Exercise tasks:
(1) Return the passage of the safe injection site post from "There is an ongoing" up to and including "of that !).".
(2) Answer these questions using the safe injection site post:
(a) About what percentage of the addicts in Vancouver's downtown east side use the facility?
(b) Of the 25 studies mentioned, how many were done by the same two authors?
(c) Which areas were the Ontario focus groups drawn from?
(3) Write the next part of the safe injection site post, starting after its final sentence.

Document:
Some of the Toronto and Ottawa papers have had stories about a proposed safe injection site. I was part of a focus group for that study. I was "representing" neighborhood citizens from the Dalhousie catchment area.
Most people who watch the news or read about current affairs will be familair with the distressful situation in Vancouver's downtown east side (DTE). There, hundreds if not thousands of drug addicts congreate and shoot up in public, buying the drugs openly. It is a miserable scenario. As part of government actions concerning this (I say concerning, because helping and other words are value laden) they set up a public safe injection site, a shooting gallery where addicts bring in their illegally bought illegal drugs and inject them under supervision. The presence of a nurse and social worker makes it "safe" or "harm reduction". About 5% of the addicts in the DTE use the facility.
There have been numerous reports and commentaries on the safe injection site in Vancouver. It doesn't take long on the net to discover that for every study there is a critic. I was alarmed to discover that 22/25 of the studies were done by the same two authors who are vocal proponents of the site. Like too many other issues in our society, the issue has become polarized and militants seem to rule the waves.
There is an ongoing study in Ontario to see if safe injection sites would be useful in Toronto and Ottawa. Focus groups were set up drawing from Hintonburg & Dalhousie areas, and the Market& Sandy Hill areas, as these areas are the likely home for any single site.
I do not think that there is an "open" or public shooting-up problem in either neighborhood, which was supported by data showing fewer and fewer pipes and needles being found. (Soft drugs is another matter, it seems every second house generates clouds of cannibis smoke, perhaps we should examine the second hand smoke effects of that !).

Items:
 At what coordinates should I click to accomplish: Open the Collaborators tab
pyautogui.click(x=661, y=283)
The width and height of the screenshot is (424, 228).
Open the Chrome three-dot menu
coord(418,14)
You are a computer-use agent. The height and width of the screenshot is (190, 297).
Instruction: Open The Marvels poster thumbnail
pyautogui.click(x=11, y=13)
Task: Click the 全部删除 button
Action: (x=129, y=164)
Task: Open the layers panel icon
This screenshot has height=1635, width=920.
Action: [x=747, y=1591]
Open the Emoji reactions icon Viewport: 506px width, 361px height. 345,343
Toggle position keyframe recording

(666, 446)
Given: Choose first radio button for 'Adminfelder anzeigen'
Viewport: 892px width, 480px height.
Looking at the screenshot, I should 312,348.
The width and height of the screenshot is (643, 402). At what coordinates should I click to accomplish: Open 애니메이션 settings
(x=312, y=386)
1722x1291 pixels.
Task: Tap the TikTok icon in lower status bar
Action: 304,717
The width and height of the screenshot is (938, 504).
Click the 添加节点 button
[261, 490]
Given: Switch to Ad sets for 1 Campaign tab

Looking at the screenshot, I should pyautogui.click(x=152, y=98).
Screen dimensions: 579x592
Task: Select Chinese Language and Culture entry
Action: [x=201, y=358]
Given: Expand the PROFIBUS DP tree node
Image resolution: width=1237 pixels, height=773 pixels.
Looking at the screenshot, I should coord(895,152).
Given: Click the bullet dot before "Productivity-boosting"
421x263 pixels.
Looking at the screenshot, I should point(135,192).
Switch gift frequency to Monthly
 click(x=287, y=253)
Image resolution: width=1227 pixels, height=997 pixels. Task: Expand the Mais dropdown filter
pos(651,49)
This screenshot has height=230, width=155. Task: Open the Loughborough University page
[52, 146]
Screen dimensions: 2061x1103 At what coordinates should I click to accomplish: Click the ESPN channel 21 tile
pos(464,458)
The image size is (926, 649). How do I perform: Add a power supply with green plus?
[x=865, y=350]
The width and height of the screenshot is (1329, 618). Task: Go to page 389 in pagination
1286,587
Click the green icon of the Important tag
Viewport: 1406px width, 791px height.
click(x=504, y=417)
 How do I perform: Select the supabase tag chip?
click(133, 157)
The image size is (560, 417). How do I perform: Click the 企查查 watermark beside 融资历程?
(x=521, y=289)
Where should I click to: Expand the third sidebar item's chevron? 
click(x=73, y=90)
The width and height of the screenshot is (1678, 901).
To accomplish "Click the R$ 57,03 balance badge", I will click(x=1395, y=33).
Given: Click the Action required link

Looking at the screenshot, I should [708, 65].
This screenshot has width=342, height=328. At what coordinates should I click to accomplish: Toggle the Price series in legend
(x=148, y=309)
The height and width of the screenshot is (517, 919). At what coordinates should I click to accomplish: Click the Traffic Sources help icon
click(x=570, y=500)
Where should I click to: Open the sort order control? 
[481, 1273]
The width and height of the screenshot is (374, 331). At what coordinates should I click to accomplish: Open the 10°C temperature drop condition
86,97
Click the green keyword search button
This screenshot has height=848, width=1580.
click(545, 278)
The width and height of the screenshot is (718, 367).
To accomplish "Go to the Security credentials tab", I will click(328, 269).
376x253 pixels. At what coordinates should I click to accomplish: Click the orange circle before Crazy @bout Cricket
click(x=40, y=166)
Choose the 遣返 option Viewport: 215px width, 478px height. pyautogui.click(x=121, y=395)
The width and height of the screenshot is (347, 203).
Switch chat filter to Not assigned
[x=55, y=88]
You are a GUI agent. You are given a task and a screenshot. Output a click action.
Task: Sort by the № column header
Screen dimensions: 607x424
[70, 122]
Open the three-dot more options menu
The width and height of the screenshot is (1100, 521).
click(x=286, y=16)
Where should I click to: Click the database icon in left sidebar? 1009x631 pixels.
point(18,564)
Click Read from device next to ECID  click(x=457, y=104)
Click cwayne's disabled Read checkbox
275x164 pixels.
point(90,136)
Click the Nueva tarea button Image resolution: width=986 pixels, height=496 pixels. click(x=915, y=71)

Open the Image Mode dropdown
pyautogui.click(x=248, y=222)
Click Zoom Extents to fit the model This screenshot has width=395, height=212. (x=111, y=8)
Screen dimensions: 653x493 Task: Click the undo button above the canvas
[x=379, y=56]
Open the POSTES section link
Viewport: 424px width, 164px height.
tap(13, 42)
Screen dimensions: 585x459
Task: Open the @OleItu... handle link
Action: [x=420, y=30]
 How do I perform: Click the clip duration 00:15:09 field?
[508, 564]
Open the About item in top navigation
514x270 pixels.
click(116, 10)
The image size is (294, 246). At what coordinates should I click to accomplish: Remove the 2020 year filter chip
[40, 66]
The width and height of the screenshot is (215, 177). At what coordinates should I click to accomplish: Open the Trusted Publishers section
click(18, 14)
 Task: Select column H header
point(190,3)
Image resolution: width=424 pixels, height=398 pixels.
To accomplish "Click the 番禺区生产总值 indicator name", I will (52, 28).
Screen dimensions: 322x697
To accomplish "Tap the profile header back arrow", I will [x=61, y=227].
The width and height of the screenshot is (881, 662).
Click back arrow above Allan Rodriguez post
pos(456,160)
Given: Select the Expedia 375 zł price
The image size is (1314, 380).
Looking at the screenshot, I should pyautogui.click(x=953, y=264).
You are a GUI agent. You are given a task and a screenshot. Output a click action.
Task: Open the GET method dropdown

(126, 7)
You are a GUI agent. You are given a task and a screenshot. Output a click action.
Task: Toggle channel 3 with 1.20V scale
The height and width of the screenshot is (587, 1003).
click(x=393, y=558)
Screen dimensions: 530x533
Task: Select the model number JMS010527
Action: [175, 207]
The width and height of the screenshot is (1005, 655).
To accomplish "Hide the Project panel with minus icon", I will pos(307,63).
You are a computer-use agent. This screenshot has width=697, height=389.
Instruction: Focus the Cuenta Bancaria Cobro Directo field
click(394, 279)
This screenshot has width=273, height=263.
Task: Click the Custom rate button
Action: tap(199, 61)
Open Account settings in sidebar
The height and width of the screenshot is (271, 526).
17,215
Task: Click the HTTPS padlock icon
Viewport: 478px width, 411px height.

Answer list:
(1)
There is an ongoing study in Ontario to see if safe injection sites would be useful in Toronto and Ottawa. Focus groups were set up drawing from Hintonburg & Dalhousie areas, and the Market& Sandy Hill areas, as these areas are the likely home for any single site.
I do not think that there is an "open" or public shooting-up problem in either neighborhood, which was supported by data showing fewer and fewer pipes and needles being found. (Soft drugs is another matter, it seems every second house generates clouds of cannibis smoke, perhaps we should examine the second hand smoke effects of that !).

(2)
(a) About 5%.
(b) 22.
(c) Hintonburg & Dalhousie, and the Market & Sandy Hill.

(3)
From several hours of discussion, guided by questions from the facilitators, I learned about the nature of the problem, that it is largely "indoors" in our neighborhood, that DTE solutions are not transferrable to here as our problem is very different. Difficulties with addicts buying their goods on street near the injection centre is apparently a real problem, with the police having to leave a 'safe zone' around the centre for drug deals, and I wondered if this would make a track or circle route of dealers driving the neighborhood to sell their goods as users make up to 5 buys a day, similar to the prostitution track that used to exist in the Market.
Addicts get their money from a variety of sources, including prostitution and petty theft, both of which are issues in this area. Would a harm reduction centre for addicts merely ensure we never get another grocery store? (Loeb on Booth closed in part because it had the highest shrinkage rate of any store in their system).
I also learned that there are other types of harm reduction sites, such as a "safe drinking site", eg in Toronto a site that dispenses a glass of wine every 90 minutes to alcoholics was kept open by management during the recent strike there.
There are a number of hard drug harm reduction / safe injection sites in the world. Some are comparable to Vancouver, some are much lower key and very small. While a number of cities have them, a number have had them and subsequently closed them in favour of other drug strategies.
I wonder whether a site "enabled" drug use; whether money was better spent on prevention (where is a copenhagen consensus type of ranking of drug measures?), impact on the image of a neighborhood (neither area needs more outflight of families to Barrhaven) and thus its longer term stability and continued presence of schools.
I ask myself whether a safe site would fly in more affluent neighborhoods or if it stigmatizes certain inner city neighborhoods. I am also acutely aware that our neighborhoods did not have the same problems as the Market and Sandy Hill.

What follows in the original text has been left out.